At the start of stage 18 in Cahors the Quickstep rider explained that his legs gave out due to the first kilometres as the escape tried to build its gap. "It was a 'bella fuga' yesterday," the 33 year-old rider from Veneto explained to Cyclingnews. "It was really hard at the start, rather, for the first 90 kilometres! The peloton was not giving us space and we consumed a lot of energy during that time."

He made the escape of eight once the race was 12 kilometres out of the Pyrenean foothill town of Pau with Elmiger, Voigt, Millar, Quinziato, Fothen, Righi and eventual stage winner Bennati. "In the finale, with the riders there, like Voigt and Bennati... maybe they were a little fresher than I was. My energy was draining, but congratulations to them."

The artilleries were launched on the final climb of the day, the 1400-metre Côte de la Montagnère, and it was too much for Quickstep's Tosatto. He had paid his dues in the first part of the Tour and perhaps the length of the Tour was starting to show.

"First it was Elmiger and then Bennati closed it down. Voigt never had any difficulties in closing the gap. When Voigt took off on the climb that was too much and I could not do anything to close it." Even without Tosatto, getting the win his Belgium-Based team has already gained four wins in this Tour.

"Bennati showed that he was the fastest but he was also the strongest because he closed all the escapes that attacked in those last kilometres.
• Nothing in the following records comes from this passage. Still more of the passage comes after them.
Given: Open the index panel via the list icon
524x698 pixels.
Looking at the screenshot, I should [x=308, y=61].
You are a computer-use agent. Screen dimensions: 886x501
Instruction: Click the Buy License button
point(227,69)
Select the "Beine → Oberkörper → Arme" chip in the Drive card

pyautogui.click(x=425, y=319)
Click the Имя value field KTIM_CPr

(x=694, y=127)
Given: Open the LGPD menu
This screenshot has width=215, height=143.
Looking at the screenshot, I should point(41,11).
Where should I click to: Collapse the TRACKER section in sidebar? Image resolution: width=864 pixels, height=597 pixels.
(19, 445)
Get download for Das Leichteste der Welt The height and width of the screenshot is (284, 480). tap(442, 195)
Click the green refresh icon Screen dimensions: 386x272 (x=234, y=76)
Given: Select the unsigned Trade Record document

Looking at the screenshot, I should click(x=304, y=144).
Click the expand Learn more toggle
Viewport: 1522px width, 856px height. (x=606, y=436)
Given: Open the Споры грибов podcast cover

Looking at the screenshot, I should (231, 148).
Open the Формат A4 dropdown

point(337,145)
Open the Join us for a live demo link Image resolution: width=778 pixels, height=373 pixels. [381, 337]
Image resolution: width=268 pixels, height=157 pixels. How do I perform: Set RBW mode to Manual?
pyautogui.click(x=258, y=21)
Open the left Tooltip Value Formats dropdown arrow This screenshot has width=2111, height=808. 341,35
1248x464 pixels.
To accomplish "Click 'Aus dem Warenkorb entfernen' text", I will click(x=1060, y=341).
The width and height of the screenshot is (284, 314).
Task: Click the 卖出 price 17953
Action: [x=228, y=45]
Complements to him."

Tosatto took a minute to focus on his compatriot Cristian Moreni (Cofidis) who left the Tour Wednesday afternoon after it was announced that he had tested positive for Testosterone. "For cycling it is not good," he noted. "We are making a fight against doping but unfortunately some cyclists... [He paused - ed.] I don't know what to say. The fight is there but let's hope that that a complete cleaning comes."

Tosatto will continue in the Quickstep colours for the next two years; he signed a contract during the Giro d'Italia for 2008 and 2009.

Willems laments failed break attempt

By Brecht Decaluwé in Angoulême

Belgian Frederik Willems (Liquigas) was in the breakaway with his compatriot Axel Merckx (T-Mobile) today, but he was taken down by a crash involving Sandy Casar and a dog.

The Belgian explained to Cyclingnews what happened after he rolled over the finish line as last rider, 11 minutes behind winner Casar. "A dog was crossing the road, and the man in front of me [Casar] hit it. I was hidden behind him, and I never saw that dog. I only saw it when we were already down," Willems recalled.

After the unsuccessful attempts to get into otherwise breakaways, including the successful one today, the Belgian was again unlucky. "It isn't to be in this Tour de France," Willems said to Cyclingnews.

"It turned out to be the successful escape, and that makes it more painful. I couldn't deal with it at great length. Otherwise things seem worse, so I just focused on riding to the finish." Willems has only one goal left in this Tour and that shouldn't be a problem. "I want to make it to Paris."